** Start of RAW DATA **
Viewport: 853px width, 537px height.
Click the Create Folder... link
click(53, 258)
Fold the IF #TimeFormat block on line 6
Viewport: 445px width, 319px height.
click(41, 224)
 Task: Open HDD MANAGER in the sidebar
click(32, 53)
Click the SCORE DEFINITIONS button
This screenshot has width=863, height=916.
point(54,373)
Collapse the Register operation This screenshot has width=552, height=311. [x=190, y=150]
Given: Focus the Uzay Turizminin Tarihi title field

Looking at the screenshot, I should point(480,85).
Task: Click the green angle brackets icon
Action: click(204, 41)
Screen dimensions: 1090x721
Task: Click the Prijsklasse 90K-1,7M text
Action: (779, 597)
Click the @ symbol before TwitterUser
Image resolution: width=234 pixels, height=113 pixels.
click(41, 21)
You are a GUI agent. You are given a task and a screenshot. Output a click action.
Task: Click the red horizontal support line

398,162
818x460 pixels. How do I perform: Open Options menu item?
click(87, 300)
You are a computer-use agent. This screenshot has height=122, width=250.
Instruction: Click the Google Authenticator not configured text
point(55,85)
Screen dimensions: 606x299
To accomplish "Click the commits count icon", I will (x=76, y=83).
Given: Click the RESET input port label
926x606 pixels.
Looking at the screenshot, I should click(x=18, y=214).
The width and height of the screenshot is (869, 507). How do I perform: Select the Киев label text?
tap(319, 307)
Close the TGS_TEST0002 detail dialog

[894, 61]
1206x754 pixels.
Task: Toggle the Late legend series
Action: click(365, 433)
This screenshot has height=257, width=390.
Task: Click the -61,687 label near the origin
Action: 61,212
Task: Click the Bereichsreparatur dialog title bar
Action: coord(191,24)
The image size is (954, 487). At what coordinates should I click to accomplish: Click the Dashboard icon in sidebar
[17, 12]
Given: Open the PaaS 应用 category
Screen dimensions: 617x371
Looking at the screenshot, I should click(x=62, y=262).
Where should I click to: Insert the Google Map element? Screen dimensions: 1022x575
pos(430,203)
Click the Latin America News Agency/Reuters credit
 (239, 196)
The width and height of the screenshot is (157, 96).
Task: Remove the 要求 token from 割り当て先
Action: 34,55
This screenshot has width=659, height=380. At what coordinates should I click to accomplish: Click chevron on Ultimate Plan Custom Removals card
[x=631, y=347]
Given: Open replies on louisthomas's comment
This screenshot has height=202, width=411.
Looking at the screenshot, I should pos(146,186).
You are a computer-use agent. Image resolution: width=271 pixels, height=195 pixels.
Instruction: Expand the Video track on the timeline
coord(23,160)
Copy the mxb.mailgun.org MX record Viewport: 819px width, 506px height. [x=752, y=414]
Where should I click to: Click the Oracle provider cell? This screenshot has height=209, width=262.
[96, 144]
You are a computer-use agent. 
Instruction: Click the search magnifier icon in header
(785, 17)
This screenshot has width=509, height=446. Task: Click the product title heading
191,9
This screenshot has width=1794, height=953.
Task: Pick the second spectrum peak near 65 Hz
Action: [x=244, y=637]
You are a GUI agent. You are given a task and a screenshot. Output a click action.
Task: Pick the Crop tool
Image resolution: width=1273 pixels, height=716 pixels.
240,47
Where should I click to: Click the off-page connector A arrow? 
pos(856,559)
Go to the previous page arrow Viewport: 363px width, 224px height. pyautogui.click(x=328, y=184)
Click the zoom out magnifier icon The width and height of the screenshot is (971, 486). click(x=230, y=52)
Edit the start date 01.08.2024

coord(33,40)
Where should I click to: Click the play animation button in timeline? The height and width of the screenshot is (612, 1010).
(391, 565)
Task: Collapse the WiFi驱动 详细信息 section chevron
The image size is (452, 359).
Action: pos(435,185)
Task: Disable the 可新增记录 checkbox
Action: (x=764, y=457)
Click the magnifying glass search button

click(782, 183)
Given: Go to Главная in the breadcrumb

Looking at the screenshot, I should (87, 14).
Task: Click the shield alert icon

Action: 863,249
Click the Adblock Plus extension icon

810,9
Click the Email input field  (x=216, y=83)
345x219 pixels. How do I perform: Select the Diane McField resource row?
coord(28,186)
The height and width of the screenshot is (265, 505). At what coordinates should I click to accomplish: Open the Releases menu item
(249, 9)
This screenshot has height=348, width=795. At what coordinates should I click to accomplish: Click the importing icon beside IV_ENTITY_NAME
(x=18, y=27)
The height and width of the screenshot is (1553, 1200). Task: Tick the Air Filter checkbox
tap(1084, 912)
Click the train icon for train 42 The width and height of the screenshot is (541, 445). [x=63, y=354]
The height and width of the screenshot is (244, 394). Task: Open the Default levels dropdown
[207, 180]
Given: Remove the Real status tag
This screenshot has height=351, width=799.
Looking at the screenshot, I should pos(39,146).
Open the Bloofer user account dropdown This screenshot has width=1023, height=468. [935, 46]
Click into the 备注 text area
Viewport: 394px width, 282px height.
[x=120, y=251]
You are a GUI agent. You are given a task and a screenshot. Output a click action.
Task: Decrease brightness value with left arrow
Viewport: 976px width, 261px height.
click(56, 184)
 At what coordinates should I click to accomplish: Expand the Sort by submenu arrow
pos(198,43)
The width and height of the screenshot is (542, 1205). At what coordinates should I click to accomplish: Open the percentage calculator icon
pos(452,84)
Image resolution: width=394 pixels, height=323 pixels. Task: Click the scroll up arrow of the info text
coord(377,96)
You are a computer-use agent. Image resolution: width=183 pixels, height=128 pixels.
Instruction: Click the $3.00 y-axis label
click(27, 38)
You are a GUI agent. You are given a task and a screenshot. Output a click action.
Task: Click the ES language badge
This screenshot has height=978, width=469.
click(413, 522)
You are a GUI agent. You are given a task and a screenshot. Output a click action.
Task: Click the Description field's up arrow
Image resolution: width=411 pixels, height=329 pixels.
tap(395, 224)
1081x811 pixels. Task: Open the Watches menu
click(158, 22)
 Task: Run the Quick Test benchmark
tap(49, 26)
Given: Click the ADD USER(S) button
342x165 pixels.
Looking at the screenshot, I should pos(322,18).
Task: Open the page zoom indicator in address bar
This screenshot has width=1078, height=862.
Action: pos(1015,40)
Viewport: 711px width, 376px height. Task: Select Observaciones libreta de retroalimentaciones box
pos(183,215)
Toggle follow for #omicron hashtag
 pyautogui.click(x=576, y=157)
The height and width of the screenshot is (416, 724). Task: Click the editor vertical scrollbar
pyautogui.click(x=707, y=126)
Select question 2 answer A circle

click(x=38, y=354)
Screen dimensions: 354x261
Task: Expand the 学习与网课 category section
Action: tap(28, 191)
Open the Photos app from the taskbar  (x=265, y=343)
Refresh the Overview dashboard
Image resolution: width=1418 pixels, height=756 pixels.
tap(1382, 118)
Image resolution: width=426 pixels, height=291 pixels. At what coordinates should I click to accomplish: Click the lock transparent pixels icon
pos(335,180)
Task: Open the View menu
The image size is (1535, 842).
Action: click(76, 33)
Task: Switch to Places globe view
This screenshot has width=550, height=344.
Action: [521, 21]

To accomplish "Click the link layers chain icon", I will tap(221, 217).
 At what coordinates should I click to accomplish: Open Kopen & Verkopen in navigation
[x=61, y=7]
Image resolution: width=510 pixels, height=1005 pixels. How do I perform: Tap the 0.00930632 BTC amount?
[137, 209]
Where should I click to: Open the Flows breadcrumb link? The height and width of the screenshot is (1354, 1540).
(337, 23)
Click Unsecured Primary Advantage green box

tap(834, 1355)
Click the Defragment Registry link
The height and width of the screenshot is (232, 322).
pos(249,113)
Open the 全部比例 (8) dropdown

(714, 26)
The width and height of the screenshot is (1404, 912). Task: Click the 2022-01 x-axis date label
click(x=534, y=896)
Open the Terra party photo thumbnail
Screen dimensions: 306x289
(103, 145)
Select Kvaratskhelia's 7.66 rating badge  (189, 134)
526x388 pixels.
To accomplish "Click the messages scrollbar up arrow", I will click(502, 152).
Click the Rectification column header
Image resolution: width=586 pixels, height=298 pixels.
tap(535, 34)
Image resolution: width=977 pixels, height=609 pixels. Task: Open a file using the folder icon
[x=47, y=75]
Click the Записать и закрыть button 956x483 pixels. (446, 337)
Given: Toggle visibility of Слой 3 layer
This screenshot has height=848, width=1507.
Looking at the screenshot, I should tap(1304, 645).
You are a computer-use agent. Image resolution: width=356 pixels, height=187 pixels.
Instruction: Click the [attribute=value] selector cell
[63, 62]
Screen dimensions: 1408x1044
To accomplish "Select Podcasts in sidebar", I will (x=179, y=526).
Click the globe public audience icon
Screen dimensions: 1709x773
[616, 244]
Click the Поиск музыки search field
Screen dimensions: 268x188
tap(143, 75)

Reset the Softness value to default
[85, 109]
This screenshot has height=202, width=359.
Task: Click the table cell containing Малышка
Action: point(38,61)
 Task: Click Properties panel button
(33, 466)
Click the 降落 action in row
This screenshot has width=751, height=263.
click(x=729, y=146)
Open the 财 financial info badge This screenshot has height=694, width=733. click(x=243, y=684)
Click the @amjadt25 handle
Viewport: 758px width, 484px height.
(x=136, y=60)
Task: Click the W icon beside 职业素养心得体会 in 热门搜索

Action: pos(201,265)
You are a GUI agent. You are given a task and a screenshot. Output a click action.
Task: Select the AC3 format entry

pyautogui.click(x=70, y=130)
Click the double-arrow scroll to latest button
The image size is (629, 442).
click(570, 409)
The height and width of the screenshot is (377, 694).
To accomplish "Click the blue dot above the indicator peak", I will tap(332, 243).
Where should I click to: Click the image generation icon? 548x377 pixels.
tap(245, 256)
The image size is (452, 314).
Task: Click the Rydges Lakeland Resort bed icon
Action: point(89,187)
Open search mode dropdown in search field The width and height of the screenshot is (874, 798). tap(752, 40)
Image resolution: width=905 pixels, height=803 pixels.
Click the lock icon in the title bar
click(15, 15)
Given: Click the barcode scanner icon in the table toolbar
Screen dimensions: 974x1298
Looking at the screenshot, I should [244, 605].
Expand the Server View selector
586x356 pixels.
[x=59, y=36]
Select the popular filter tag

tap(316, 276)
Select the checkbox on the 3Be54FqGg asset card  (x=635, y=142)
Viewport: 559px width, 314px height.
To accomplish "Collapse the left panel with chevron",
** End of RAW DATA **
▶ [REQUEST]
Copy the lines above word for word, from the line containing "This screenshot has height=348, width=795." through the line containing "Looking at the screenshot, I should pos(322,18).", with both of those lines included.

▶ [SOLUTION BELOW]
This screenshot has height=348, width=795. At what coordinates should I click to accomplish: Click the importing icon beside IV_ENTITY_NAME
(x=18, y=27)
The height and width of the screenshot is (1553, 1200). Task: Tick the Air Filter checkbox
tap(1084, 912)
Click the train icon for train 42 The width and height of the screenshot is (541, 445). [x=63, y=354]
The height and width of the screenshot is (244, 394). Task: Open the Default levels dropdown
[207, 180]
Given: Remove the Real status tag
This screenshot has height=351, width=799.
Looking at the screenshot, I should pos(39,146).
Open the Bloofer user account dropdown This screenshot has width=1023, height=468. [935, 46]
Click into the 备注 text area
Viewport: 394px width, 282px height.
[x=120, y=251]
You are a GUI agent. You are given a task and a screenshot. Output a click action.
Task: Decrease brightness value with left arrow
Viewport: 976px width, 261px height.
click(56, 184)
 At what coordinates should I click to accomplish: Expand the Sort by submenu arrow
pos(198,43)
The width and height of the screenshot is (542, 1205). At what coordinates should I click to accomplish: Open the percentage calculator icon
pos(452,84)
Image resolution: width=394 pixels, height=323 pixels. Task: Click the scroll up arrow of the info text
coord(377,96)
You are a computer-use agent. Image resolution: width=183 pixels, height=128 pixels.
Instruction: Click the $3.00 y-axis label
click(27, 38)
You are a GUI agent. You are given a task and a screenshot. Output a click action.
Task: Click the ES language badge
This screenshot has height=978, width=469.
click(413, 522)
You are a GUI agent. You are given a task and a screenshot. Output a click action.
Task: Click the Description field's up arrow
Image resolution: width=411 pixels, height=329 pixels.
tap(395, 224)
1081x811 pixels. Task: Open the Watches menu
click(158, 22)
 Task: Run the Quick Test benchmark
tap(49, 26)
Given: Click the ADD USER(S) button
342x165 pixels.
Looking at the screenshot, I should pos(322,18).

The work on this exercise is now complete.